**Extracted text**.

In many capitalist societies of the last two centuries, many men gradually defined their manhood in terns of their ability to earn a wage that supported themselves, their wives, and children. However, men's abilities to realize this dream varied according to their position in the race-class hierarchy of male competition (which varies from nation state to nation state) and of course was often contested by women themselves. Thus in many working class white women shared responsibility for providing family income.

Race-based job competition within the male working classes has historically resulted in Black and Latino men with jobs that paid less. Thus we find that in many African American communities, Black women have established a tradition of wage work, and crafted their gender identities to include providing income for the families. In Chicano communities, a smaller per cent of women participated in the labor force than is the case in both Black and white communities until the 1980s. And, as mentioned earlier, white women have demonstrated an historic interested in the racial segregation of women's work, sometimes manifest in the segregation of wage labor, sometimes manifest in the pursuit of domestic workers in the home.

The above discussion helps make sense of the race, ethnic and gender distribution of employment in the United States. More specifically, we can use it to make sense of the economy at the time when capitalist profits began to decline and when employers subsequently began an aggressive assault on the wages and working conditions of U.S. workers and their families. Consider the following: in 1970, although race-based job segregation had declined for both men and women, most women still worked in female dominated occupations. Within broadly defined categories of men's and women's work, race-based job segregation continued to be the norm. White men dominated the ranks of professional, managerial, and craft jobs, with Black and Latino men pulling up the rear and therefore more concentrated in service jobs and operative jobs in manufacturing then their white male and female counterparts. Since the 1950s, large Black white unemployment gaps have been the norm; twenty years of Hispanic data also shows a significant white-Hispanic unemployment gap as well. That is, within gender and educational groups, Black and Latino unemployment rates have been twice those of white unemployment rates. They rise more quickly during business slowdowns, and decrease more slowly when the economy is coming out of a recession. An abundance of evidence suggests that job discrimination is a major cause of these unemployment gaps.

White women defined and dominated the best paid jobs in the women's professions - nursing, library work, primary school teaching - but earned less than did white men in the male-dominated professions. Most white women worked in clerical and service jobs. In the wake of the gains wrought by the Civil Rights and Black Power movements, African American women had moved in large numbers out of domestic work and into manufacturing, sales, and service jobs. However, in the manufacturing sector, white, Black, and Hispanic women were disproportionately concentrated in industries that paid the lowest wages. About 30% of Latinas were not employed in manufacturing - more than 50% worked in clerical and service jobs. Across the board, Blacks and Hispanics worked in jobs that paid less and provided fewer benefits - that is, they worked in jobs and industries less covered by the previously discussed capital-labor truce of the 1950s and 1960s. The same was true of white women, although a smaller percentage of them worked and millions shared the family incomes of white men who lead the ranks of the blue and white-collar workforces.

**The problem**. Print everything in the passage on race, gender, and work from "In many capitalist" down to "providing family income.".

**Extracted entries**.
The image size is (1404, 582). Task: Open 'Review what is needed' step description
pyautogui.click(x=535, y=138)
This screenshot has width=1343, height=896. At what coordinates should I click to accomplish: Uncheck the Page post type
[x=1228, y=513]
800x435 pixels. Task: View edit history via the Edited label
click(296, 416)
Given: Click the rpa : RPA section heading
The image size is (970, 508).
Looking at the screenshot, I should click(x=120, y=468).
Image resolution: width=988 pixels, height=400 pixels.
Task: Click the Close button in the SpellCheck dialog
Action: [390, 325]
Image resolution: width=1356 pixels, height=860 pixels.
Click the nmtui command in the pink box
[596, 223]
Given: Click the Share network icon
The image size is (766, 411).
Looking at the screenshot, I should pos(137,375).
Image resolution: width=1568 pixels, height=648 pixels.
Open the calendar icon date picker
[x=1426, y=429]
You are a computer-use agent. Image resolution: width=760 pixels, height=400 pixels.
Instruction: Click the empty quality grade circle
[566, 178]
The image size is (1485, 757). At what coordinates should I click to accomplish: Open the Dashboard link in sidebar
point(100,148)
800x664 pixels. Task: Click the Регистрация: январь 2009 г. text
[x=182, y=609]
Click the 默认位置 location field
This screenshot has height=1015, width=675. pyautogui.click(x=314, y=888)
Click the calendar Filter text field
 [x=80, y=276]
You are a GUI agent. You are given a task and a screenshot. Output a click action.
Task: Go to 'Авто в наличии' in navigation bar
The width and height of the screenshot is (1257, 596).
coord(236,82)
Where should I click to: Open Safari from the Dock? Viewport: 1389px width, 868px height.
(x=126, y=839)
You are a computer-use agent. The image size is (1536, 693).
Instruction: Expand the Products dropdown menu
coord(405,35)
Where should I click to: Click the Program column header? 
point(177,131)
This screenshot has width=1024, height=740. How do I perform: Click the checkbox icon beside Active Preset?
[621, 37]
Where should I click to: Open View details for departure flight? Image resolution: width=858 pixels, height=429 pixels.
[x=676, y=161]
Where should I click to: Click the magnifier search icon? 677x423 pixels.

**Task solution**.
In many capitalist societies of the last two centuries, many men gradually defined their manhood in terns of their ability to earn a wage that supported themselves, their wives, and children. However, men's abilities to realize this dream varied according to their position in the race-class hierarchy of male competition (which varies from nation state to nation state) and of course was often contested by women themselves. Thus in many working class white women shared responsibility for providing family income.